▸ **SOURCE RECORDS**:
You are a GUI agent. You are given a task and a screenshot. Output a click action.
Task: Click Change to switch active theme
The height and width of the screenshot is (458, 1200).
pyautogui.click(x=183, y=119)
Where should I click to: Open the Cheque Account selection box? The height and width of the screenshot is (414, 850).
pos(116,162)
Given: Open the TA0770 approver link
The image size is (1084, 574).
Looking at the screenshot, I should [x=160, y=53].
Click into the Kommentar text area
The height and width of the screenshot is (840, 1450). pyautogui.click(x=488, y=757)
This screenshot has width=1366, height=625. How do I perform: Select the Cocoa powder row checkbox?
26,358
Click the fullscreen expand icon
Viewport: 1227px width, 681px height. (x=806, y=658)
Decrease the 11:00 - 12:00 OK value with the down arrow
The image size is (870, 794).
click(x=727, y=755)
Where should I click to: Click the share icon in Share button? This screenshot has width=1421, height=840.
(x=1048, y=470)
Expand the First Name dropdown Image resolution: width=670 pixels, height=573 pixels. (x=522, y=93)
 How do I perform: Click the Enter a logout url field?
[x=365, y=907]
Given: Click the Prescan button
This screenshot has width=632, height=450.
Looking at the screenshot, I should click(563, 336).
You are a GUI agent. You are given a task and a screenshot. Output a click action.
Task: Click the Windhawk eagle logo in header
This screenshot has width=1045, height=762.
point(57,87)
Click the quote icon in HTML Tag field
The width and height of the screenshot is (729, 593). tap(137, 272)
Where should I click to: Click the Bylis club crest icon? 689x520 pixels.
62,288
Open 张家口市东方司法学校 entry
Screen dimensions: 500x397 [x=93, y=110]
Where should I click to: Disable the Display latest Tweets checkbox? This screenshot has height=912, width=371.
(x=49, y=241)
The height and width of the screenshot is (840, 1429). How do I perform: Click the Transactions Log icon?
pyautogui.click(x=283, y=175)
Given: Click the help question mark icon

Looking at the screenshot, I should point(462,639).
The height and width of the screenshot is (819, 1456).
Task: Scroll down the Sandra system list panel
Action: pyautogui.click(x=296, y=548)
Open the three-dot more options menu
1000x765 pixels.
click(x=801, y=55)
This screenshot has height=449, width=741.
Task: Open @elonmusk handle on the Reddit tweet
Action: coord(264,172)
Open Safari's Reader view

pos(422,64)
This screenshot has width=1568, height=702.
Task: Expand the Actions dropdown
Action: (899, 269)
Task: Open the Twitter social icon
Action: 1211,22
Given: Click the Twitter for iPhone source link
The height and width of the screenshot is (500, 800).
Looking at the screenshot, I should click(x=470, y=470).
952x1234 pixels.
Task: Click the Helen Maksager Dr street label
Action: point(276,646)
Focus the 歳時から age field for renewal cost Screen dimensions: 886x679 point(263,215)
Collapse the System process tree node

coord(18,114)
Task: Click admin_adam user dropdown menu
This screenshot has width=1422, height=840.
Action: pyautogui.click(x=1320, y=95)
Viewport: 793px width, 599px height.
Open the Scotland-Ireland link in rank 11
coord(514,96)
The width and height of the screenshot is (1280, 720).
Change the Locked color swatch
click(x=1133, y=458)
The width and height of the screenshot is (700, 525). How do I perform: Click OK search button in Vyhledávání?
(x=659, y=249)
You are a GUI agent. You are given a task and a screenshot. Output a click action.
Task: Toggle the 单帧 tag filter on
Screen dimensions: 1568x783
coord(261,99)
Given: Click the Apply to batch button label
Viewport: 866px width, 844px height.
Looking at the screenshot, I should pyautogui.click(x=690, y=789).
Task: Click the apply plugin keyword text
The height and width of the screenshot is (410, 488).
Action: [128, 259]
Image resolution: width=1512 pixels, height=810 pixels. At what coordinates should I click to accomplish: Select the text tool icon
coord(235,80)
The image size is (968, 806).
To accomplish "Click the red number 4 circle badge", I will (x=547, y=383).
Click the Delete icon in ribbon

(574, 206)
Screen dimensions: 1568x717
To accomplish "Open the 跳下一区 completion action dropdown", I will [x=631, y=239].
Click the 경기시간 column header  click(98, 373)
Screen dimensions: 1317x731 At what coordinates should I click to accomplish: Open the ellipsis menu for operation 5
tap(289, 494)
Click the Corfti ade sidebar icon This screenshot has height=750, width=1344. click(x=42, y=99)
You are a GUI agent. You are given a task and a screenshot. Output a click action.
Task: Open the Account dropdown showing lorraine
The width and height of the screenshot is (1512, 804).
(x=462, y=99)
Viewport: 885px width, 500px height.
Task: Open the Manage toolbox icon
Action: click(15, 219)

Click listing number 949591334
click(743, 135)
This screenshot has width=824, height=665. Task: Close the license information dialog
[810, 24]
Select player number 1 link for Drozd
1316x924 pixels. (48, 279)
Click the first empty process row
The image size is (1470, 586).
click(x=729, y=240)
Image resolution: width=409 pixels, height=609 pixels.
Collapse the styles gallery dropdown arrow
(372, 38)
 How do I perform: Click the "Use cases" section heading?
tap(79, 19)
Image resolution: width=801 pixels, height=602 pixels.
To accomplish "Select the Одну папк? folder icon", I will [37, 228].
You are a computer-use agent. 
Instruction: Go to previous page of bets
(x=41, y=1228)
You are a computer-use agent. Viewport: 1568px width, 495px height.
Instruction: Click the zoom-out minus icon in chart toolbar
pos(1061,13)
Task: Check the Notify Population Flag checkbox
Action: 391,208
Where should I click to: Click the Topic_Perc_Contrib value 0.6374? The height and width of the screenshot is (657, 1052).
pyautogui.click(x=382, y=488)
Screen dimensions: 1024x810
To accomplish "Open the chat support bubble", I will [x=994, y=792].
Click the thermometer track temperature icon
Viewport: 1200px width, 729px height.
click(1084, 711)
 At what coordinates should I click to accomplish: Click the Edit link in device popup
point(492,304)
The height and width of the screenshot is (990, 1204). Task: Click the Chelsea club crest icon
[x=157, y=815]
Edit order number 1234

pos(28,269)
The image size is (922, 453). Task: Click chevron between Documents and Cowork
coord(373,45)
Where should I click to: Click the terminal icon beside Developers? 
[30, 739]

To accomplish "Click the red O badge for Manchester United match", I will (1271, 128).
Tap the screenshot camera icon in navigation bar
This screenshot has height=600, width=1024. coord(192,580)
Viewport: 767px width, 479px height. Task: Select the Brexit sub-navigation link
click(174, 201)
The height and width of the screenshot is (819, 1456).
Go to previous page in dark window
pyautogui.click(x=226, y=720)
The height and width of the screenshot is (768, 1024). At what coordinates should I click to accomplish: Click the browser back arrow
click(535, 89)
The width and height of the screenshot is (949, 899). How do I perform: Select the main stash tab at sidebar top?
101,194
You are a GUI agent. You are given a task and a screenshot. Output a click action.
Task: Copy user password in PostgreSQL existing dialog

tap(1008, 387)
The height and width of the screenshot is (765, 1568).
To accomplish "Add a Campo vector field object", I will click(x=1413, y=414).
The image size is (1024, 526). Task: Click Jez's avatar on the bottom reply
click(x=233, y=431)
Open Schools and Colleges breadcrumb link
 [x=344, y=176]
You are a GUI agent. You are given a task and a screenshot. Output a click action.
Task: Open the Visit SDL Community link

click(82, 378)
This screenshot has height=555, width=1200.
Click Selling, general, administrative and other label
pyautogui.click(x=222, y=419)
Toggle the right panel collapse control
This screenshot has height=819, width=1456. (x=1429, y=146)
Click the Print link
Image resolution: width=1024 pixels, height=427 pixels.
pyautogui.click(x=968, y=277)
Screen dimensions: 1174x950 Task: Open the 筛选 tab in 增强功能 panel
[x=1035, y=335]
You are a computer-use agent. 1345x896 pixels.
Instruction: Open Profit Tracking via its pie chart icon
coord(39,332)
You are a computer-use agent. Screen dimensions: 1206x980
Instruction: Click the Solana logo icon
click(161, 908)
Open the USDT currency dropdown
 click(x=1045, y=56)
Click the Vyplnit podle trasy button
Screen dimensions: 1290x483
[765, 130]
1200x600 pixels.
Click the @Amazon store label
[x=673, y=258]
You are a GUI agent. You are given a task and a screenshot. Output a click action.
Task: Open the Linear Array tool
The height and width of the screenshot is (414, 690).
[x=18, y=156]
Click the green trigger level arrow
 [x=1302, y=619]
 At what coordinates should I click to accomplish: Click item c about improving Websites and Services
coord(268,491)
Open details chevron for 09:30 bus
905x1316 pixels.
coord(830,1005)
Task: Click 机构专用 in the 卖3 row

▸ **SHORT EXERCISE**: Copy the part that opens with the line containing "This screenshot has width=824, height=665." and closes with the line containing "click(174, 201)", reproducing each line exactly, with both of those lines included.

▸ **SOLUTION FOR THIS EXERCISE**:
This screenshot has width=824, height=665. Task: Close the license information dialog
[810, 24]
Select player number 1 link for Drozd
1316x924 pixels. (48, 279)
Click the first empty process row
The image size is (1470, 586).
click(x=729, y=240)
Image resolution: width=409 pixels, height=609 pixels.
Collapse the styles gallery dropdown arrow
(372, 38)
 How do I perform: Click the "Use cases" section heading?
tap(79, 19)
Image resolution: width=801 pixels, height=602 pixels.
To accomplish "Select the Одну папк? folder icon", I will [37, 228].
You are a computer-use agent. 
Instruction: Go to previous page of bets
(x=41, y=1228)
You are a computer-use agent. Viewport: 1568px width, 495px height.
Instruction: Click the zoom-out minus icon in chart toolbar
pos(1061,13)
Task: Check the Notify Population Flag checkbox
Action: 391,208
Where should I click to: Click the Topic_Perc_Contrib value 0.6374? The height and width of the screenshot is (657, 1052).
pyautogui.click(x=382, y=488)
Screen dimensions: 1024x810
To accomplish "Open the chat support bubble", I will [x=994, y=792].
Click the thermometer track temperature icon
Viewport: 1200px width, 729px height.
click(1084, 711)
 At what coordinates should I click to accomplish: Click the Edit link in device popup
point(492,304)
The height and width of the screenshot is (990, 1204). Task: Click the Chelsea club crest icon
[x=157, y=815]
Edit order number 1234

pos(28,269)
The image size is (922, 453). Task: Click chevron between Documents and Cowork
coord(373,45)
Where should I click to: Click the terminal icon beside Developers? 
[30, 739]

To accomplish "Click the red O badge for Manchester United match", I will (1271, 128).
Tap the screenshot camera icon in navigation bar
This screenshot has height=600, width=1024. coord(192,580)
Viewport: 767px width, 479px height. Task: Select the Brexit sub-navigation link
click(174, 201)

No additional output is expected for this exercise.